| PROBLEM 1 |
According to the article on the Rochester police chief's retirement, in what month and year was La'Ron Singletary appointed chief?
| PROBLEM 2 |
Reproduce part of the Rochester police chief article word for word. Begin at the words "Tina MacIntyre-Yee/Rochester Democrat" and stop after "by law enforcement.".

| PAGE EXTRACT |

★ ★ ★

After Daniel Prude's death, Rochester police chief to retire

Top police leaders in Rochester, New York, have decided to retire after Daniel Prude, a Black man, died following an encounter with police. The department is facing a lawsuit from Mr. Prude's family, a grand jury investigation, and ongoing nightly protests.

Tina MacIntyre-Yee/Rochester Democrat & Chronicle/AP
Rochester Police Chief La'Ron Singletary speaks at a news conference in Rochester, New York, Nov. 4, 2019. Chief Singletary announced his retirement on Sept. 8, and said critics were trying to "destroy my character and integrity" in his handling of Daniel Prude's death.

Top police leaders in Rochester, New York, announced their retirements Tuesday amid nightly protests over the handling of the suffocation death of Daniel Prude, whose family filed a federal lawsuit alleging a cover-up by law enforcement.

Police Chief La’Ron Singletary, Deputy Chief Joseph M. Morabito, and two commanders retired, while two more deputy chiefs and a commander gave up top leadership positions and returned to lower ranks. The outgoing chief accused critics of trying to “destroy my character and integrity.”

Mayor Lovely Warren said during a video call with members of the City Council that she did not ask Chief Singletary to resign, but that his abrupt decision to step down came after “new information that was brought to light today that I had not previously seen before.” She did not elaborate.

While the “timing and tenor” of the retirements were difficult, Ms. Warren said later at a brief news conference, “I truly believe that we will get through this.”

The sudden announcements came more than five months after the death of Mr. Prude, a Black man who died several days after an encounter with police March 23 in New York’s third-largest city. There have been nightly protests in the city since the video’s release Wednesday.

“The events that have unfolded today have taken us completely by surprise, as they have everyone else,” the Rochester police union, known as the Locust Club, said in a prepared statement. The union blamed the “problems of leadership” on the mayor.

“The members of the Rochester Police Department and the Greater Rochester Community know my reputation and know what I stand for,” Chief Singletary said in his own prepared statement. “The mischaracterization and the politicization of the actions that I took after being informed of Mr. Prude’s death is not based on facts, and is not what I stand for.”

Chief Singletary, who spent his entire career in the Rochester Police Department, was appointed chief in April 2019. He will stay on through the end of the month, Ms. Warren said. Both the mayor and Chief Singletary are Black.

“This is great news,” said Iman Abid, speaking for Free the People ROC, which has held protests since details of Mr. Prude’s death emerged. “It says to the people that people are able to move things and to shape things. The police chief wouldn’t retire if it weren’t for something that he felt he was accountable to.”

But, she said, nightly protests will continue to push other demands, including the resignation of the mayor, defunding and demilitarizing of police, and development of a state law barring police departments from responding to mental health crises.

★ ★ ★

[Dataset entries]
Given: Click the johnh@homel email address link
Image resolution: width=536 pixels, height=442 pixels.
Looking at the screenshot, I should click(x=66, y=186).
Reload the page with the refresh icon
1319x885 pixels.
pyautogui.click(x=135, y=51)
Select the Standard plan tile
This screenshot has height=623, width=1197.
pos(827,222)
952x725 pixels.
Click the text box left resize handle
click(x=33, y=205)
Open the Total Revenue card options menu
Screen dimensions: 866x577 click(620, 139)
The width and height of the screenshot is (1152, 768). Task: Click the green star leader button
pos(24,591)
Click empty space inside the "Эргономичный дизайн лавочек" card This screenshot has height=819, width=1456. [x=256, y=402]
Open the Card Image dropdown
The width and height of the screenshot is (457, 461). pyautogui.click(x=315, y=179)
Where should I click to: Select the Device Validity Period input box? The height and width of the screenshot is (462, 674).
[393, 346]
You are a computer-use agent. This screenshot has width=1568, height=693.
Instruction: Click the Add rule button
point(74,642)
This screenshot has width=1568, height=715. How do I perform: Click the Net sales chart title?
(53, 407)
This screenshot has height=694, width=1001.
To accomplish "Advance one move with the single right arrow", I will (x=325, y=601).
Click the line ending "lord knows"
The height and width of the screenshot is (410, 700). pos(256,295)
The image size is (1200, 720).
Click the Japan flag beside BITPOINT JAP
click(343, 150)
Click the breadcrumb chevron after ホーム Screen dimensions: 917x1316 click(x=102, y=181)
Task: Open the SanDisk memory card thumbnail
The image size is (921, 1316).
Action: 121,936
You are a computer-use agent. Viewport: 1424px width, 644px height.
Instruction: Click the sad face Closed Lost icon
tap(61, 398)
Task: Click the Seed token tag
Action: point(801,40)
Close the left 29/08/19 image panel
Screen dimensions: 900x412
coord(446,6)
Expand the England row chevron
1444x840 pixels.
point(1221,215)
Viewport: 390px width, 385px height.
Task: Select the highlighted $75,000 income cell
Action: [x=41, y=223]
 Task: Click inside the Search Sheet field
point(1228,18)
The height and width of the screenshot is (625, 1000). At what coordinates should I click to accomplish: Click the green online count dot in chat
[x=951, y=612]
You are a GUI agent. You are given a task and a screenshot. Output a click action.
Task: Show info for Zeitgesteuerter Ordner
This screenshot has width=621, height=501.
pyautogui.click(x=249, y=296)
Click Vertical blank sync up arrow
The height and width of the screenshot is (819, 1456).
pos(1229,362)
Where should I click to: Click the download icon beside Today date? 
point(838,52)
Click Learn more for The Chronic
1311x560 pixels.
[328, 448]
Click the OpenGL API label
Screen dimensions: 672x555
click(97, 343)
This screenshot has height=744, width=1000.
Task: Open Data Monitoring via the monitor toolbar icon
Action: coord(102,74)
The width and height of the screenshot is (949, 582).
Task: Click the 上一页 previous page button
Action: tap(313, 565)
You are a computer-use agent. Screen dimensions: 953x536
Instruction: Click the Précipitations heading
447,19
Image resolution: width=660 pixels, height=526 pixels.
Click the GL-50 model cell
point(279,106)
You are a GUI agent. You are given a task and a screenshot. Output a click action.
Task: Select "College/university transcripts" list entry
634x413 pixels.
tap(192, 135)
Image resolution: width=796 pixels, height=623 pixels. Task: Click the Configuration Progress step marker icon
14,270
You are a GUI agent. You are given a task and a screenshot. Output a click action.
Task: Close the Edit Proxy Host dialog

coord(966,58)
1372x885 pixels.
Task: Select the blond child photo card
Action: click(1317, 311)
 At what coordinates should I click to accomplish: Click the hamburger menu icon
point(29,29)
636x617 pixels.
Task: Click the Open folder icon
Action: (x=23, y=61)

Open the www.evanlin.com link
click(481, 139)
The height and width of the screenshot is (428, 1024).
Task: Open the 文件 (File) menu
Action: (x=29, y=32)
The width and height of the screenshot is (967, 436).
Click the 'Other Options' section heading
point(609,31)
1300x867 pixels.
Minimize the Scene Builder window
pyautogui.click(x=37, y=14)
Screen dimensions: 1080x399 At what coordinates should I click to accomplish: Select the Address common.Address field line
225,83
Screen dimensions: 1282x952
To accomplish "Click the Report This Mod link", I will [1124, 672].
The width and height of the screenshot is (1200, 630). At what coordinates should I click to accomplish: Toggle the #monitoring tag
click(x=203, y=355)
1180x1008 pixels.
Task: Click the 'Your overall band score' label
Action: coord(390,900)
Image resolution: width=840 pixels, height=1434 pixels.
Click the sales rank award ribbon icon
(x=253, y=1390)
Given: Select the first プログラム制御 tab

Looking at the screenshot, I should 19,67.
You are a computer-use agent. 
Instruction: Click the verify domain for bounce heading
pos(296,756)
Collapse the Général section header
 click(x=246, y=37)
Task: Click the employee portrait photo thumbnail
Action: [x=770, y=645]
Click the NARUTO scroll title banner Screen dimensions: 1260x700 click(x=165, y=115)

★ ★ ★

| PROBLEM SOLUTION 1 |
April 2019.

| PROBLEM SOLUTION 2 |
Tina MacIntyre-Yee/Rochester Democrat & Chronicle/AP
Rochester Police Chief La'Ron Singletary speaks at a news conference in Rochester, New York, Nov. 4, 2019. Chief Singletary announced his retirement on Sept. 8, and said critics were trying to "destroy my character and integrity" in his handling of Daniel Prude's death.

Top police leaders in Rochester, New York, announced their retirements Tuesday amid nightly protests over the handling of the suffocation death of Daniel Prude, whose family filed a federal lawsuit alleging a cover-up by law enforcement.